(Stored items)
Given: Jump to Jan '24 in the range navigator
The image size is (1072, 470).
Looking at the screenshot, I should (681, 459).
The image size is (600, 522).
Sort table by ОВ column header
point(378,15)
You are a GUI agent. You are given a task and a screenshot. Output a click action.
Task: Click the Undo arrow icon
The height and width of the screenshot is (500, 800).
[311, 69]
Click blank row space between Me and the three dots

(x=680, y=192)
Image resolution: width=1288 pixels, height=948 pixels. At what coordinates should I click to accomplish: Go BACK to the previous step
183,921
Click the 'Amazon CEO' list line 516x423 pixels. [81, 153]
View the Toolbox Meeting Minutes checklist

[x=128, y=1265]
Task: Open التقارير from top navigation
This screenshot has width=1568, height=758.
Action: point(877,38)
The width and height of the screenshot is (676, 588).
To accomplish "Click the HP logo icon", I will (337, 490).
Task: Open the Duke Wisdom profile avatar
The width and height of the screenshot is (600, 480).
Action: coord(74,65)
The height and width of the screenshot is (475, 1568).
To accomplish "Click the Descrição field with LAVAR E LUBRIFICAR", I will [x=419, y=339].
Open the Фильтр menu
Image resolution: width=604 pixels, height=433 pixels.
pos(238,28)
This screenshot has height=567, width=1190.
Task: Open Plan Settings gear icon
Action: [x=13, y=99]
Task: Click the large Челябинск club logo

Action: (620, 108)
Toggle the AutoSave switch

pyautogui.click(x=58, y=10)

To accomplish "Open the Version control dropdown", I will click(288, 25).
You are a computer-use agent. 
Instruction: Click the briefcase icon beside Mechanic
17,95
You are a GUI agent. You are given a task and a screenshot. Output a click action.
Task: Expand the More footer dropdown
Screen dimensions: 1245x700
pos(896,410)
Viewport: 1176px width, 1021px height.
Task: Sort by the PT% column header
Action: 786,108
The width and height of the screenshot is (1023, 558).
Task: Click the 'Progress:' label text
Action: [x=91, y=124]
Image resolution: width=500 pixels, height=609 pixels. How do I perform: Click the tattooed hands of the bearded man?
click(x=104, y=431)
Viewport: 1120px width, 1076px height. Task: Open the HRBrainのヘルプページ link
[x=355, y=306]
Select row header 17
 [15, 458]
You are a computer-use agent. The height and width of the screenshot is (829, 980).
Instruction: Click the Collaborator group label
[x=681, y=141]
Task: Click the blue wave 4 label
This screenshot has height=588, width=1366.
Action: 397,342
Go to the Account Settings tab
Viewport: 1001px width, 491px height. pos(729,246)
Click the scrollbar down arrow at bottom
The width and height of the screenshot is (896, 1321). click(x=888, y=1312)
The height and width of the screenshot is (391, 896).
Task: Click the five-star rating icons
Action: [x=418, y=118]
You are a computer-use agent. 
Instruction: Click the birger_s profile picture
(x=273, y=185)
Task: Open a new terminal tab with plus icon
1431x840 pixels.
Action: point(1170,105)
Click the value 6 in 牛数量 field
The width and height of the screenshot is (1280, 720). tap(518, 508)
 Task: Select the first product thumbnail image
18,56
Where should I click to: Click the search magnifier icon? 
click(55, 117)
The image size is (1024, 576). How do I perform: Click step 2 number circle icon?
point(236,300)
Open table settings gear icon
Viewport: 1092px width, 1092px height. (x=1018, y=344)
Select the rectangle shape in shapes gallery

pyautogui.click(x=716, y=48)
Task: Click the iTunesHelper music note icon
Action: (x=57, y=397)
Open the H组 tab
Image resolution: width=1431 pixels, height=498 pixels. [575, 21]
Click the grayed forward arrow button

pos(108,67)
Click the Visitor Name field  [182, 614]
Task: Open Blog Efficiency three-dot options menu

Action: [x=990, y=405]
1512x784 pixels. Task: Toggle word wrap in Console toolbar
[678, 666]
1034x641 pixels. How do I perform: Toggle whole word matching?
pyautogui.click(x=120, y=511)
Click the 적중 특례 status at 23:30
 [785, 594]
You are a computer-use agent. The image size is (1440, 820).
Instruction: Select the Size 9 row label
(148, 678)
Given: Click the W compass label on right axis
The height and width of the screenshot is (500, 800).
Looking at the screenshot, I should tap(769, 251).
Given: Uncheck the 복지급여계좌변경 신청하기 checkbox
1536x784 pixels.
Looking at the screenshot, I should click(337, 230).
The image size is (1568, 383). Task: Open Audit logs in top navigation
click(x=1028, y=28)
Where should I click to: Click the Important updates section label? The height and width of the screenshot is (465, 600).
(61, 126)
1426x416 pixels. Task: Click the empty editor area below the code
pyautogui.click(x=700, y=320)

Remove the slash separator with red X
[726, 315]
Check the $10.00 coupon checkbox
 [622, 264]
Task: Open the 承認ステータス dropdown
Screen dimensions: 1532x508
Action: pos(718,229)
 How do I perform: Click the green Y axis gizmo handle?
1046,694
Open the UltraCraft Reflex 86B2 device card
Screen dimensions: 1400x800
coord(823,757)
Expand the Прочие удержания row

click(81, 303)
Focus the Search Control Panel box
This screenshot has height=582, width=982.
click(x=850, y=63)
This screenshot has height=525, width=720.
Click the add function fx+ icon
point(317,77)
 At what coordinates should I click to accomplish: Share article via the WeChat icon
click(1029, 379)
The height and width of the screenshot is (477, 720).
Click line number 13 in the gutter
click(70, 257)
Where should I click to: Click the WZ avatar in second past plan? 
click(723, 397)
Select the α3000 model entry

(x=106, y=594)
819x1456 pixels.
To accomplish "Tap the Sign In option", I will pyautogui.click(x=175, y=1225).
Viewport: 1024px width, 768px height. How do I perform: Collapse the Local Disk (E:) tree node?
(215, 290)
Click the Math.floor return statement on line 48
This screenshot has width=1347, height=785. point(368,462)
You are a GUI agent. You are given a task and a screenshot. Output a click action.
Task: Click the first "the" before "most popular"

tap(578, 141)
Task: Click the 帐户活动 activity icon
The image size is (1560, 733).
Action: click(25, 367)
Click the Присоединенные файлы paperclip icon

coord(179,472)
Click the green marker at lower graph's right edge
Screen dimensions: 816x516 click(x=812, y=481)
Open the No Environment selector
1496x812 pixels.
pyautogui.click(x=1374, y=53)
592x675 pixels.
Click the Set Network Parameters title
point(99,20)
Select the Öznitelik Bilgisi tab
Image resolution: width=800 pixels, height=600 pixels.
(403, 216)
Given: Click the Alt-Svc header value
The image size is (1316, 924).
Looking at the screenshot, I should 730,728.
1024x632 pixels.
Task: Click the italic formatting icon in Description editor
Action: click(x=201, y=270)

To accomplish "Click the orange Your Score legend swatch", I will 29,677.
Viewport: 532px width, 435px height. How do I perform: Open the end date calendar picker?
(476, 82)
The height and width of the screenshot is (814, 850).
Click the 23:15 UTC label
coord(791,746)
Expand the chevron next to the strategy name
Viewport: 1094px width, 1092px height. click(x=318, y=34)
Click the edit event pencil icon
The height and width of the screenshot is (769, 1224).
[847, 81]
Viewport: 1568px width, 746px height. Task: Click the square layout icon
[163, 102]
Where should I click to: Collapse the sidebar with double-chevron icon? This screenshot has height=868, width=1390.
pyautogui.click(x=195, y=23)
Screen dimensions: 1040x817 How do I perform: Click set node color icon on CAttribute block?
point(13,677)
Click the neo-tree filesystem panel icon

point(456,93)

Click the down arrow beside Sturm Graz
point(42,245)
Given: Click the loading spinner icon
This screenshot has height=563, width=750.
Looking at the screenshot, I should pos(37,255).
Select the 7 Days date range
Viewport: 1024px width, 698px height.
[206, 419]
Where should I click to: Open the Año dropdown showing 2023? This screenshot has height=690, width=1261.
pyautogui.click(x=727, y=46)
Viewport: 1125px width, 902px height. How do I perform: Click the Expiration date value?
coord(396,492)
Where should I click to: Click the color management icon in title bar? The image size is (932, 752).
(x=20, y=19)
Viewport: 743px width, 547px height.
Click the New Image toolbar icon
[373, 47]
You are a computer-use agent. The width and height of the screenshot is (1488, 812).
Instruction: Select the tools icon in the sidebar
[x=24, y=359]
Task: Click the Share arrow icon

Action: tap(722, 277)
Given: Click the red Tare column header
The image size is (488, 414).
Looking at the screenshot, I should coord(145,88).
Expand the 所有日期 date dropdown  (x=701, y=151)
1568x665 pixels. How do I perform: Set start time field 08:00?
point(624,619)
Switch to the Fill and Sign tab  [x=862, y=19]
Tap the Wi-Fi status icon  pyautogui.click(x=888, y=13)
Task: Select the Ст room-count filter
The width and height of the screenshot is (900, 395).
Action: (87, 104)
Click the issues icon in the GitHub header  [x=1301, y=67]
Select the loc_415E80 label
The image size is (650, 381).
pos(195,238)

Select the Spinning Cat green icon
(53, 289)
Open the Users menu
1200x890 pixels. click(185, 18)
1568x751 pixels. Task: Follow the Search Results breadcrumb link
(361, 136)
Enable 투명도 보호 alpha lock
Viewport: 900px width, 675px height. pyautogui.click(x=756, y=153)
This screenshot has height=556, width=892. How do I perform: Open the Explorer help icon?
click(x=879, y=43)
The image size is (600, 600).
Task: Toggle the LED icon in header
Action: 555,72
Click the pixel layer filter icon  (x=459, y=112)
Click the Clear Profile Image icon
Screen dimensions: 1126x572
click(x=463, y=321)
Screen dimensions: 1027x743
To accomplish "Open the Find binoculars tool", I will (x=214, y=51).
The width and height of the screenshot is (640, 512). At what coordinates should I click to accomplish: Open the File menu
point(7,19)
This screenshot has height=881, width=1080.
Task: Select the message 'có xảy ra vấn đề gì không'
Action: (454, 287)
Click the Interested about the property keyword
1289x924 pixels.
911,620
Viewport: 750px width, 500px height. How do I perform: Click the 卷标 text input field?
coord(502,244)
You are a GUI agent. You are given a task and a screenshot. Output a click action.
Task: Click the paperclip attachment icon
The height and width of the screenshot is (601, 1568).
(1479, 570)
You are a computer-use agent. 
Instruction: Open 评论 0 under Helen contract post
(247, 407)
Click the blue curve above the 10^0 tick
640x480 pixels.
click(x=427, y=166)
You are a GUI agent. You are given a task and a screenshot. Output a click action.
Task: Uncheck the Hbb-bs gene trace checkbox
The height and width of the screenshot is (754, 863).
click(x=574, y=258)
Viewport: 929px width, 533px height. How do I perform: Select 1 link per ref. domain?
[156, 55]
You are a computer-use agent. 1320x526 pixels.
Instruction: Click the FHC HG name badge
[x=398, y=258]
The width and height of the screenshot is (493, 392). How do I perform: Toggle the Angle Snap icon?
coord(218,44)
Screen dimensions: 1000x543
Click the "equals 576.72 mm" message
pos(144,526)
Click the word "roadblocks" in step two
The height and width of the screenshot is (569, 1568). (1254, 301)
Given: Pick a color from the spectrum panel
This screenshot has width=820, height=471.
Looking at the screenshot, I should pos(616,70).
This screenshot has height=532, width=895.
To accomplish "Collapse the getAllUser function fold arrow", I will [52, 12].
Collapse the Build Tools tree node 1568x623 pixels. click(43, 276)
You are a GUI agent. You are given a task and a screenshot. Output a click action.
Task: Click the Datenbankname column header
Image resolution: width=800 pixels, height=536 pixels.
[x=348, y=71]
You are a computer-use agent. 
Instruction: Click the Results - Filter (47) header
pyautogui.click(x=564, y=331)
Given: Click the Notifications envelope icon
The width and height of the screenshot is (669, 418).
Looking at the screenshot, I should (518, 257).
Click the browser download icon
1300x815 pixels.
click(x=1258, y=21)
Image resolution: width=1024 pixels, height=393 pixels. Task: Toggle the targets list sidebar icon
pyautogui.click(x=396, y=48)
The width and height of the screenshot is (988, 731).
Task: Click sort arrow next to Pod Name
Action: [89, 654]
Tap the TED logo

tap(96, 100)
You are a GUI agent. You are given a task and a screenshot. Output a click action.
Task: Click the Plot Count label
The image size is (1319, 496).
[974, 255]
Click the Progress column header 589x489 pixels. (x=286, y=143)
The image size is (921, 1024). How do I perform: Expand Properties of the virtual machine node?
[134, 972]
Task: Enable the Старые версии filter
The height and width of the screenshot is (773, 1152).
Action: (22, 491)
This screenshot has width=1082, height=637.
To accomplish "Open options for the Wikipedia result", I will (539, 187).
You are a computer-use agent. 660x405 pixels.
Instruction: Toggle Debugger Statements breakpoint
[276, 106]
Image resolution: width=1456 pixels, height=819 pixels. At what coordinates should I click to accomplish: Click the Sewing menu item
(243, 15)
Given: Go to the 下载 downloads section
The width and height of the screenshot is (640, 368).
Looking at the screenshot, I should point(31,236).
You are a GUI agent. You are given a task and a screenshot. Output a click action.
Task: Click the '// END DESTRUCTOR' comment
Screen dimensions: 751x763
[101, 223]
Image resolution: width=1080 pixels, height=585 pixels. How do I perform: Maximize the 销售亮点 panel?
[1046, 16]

> [TO DO] Exact retyping is required: the line with "This screenshot has width=1082, height=637." through the end of the data, both ends included, and no other line.

> [ANSWER SPACE]
This screenshot has width=1082, height=637.
To accomplish "Open options for the Wikipedia result", I will (539, 187).
You are a computer-use agent. 660x405 pixels.
Instruction: Toggle Debugger Statements breakpoint
[276, 106]
Image resolution: width=1456 pixels, height=819 pixels. At what coordinates should I click to accomplish: Click the Sewing menu item
(243, 15)
Given: Go to the 下载 downloads section
The width and height of the screenshot is (640, 368).
Looking at the screenshot, I should point(31,236).
You are a GUI agent. You are given a task and a screenshot. Output a click action.
Task: Click the '// END DESTRUCTOR' comment
Screen dimensions: 751x763
[101, 223]
Image resolution: width=1080 pixels, height=585 pixels. How do I perform: Maximize the 销售亮点 panel?
[1046, 16]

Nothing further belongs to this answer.